§ WHAT IS NEEDED
Which lines in the listing below contain the string "width"? Locate each one and copy it in full.

§ SUPPLIED MATERIAL
------------------------------------------------
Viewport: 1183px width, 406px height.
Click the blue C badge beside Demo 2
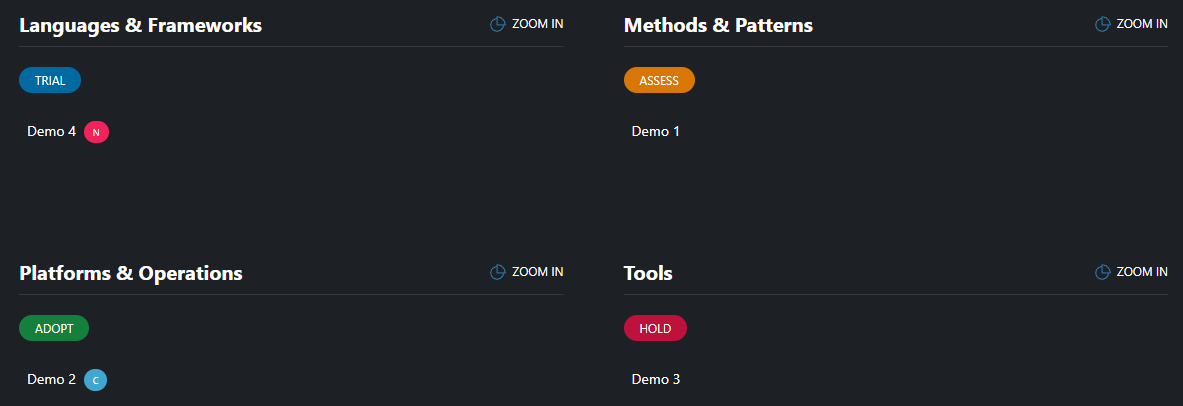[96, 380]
------------------------------------------------
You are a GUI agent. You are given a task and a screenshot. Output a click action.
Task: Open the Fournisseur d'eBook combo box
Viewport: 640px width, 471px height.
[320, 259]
------------------------------------------------
§ RESPONSE FOR THIS EXERCISE
Viewport: 1183px width, 406px height.
Viewport: 640px width, 471px height.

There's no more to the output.